日本大百科全書(ニッポニカ) 「専門図書館」の意味・わかりやすい解説
専門図書館
せんもんとしょかん
資料の主題、形態の面で、また図書館の目的、利用者の面で専門的に限定されている図書館。官庁、研究所、企業体の図書館などが含まれる。点字図書館(視覚障害者情報提供施設)、病院図書館、刑務所図書館なども専門図書館であるが、これら特定対象の図書館はかつては「特殊図書館」ともよばれた。
アメリカ合衆国の国立医学図書館、国立農学図書館は国立図書館の役割ももつ。また、アメリカでは研究所図書館とともに、企業体の資料室を多数抱えている。ドイツの専門図書館Spezialbibliothekenは学術図書館Wissenschaftliche Bibliothekenの一つに分類されており、そのうち官庁図書館、教会図書館、博物館図書館、音楽図書館などがもっとも発達し、さらに経済、医学、農学、科学技術の専門中央図書館もある。
日本の場合、アメリカの型に近く、民間企業の資料室が多数あり、専門分野の大規模図書館は日本近代文学館などわずかしかない。中央官庁の図書館は組織的には国立国会図書館の支部図書館(2020年時点で27館)となっている。

§ 資料の探索:
A: 専門図書館の解説のうち、「日本大百科全書(ニッポニカ) 「専門図書館」の意味・わかりやすい解説」から「技術の専門中央図書館もある。」までを、両端の語句も含めて一字一句変えずに書き写してください。
B: 専門図書館の解説を、最後の文の後から書き継いでください。

§ データセット内容:
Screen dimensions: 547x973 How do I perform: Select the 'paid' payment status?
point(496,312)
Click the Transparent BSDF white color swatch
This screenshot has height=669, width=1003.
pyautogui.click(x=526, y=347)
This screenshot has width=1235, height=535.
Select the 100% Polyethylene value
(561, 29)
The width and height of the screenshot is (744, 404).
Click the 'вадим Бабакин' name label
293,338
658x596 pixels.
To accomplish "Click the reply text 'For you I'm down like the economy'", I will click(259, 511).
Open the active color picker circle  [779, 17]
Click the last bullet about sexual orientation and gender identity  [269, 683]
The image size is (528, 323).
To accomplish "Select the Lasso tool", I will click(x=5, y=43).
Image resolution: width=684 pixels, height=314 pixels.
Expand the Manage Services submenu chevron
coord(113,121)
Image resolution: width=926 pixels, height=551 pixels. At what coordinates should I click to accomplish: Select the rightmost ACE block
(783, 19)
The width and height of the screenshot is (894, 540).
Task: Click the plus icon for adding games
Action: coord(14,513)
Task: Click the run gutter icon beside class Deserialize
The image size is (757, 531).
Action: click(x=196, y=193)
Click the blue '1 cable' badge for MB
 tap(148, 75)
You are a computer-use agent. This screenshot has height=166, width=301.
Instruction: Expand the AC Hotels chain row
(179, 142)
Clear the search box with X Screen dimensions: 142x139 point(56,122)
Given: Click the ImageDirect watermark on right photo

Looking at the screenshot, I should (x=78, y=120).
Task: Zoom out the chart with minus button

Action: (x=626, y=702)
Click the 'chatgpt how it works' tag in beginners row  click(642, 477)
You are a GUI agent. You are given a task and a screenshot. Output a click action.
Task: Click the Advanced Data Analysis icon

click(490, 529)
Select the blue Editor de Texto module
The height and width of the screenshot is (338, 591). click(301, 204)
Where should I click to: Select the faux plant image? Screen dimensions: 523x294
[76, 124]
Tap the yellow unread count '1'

§ 解答済み課題:
A:
日本大百科全書(ニッポニカ) 「専門図書館」の意味・わかりやすい解説
専門図書館
せんもんとしょかん
資料の主題、形態の面で、また図書館の目的、利用者の面で専門的に限定されている図書館。官庁、研究所、企業体の図書館などが含まれる。点字図書館(視覚障害者情報提供施設)、病院図書館、刑務所図書館なども専門図書館であるが、これら特定対象の図書館はかつては「特殊図書館」ともよばれた。
アメリカ合衆国の国立医学図書館、国立農学図書館は国立図書館の役割ももつ。また、アメリカでは研究所図書館とともに、企業体の資料室を多数抱えている。ドイツの専門図書館Spezialbibliothekenは学術図書館Wissenschaftliche Bibliothekenの一つに分類されており、そのうち官庁図書館、教会図書館、博物館図書館、音楽図書館などがもっとも発達し、さらに経済、医学、農学、科学技術の専門中央図書館もある。

B:
[藤野幸雄・野口武悟 2021年1月21日]
その成立と発展
専門図書館の歴史は比較的新しい。ゼンケンベルクJohann Christian von Senckenberg(1707―1772)が医学研究所を1763年にフランクフルト・アム・マインに寄付してできたゼンケンベルク図書館あたりから始まったといえる。1735年にハンザ都市の商人たちのために設立されたハンブルクの商業図書館は、20世紀初頭には20万冊の蔵書を誇っていた。18世紀末から、ヨーロッパ諸国は国家目的に沿った官庁図書館を次々と設けていった。プロイセンの外務省コレクション(1798年設立)、イギリスはインド局の東洋専門図書館(1801年設立)などが古い例であろう。ビクトリア・アルバート美術館(ロンドン、1837年、工芸・デザイン)、ゲルマニア博物館(1852年、ドイツ文化史関係)その他の図書館が相次いで創設されるのもこの時期以降であった。アメリカでは19世紀末、市の公共図書館内に商業資料コレクションを設置する動きが流行となり、1909年には専門図書館協会が発足している。20世紀に入り、産業活動が活発化し、製品の開発や営業のための情報要求が強まり、イギリスでも専門図書館協議会が1924年に創設された。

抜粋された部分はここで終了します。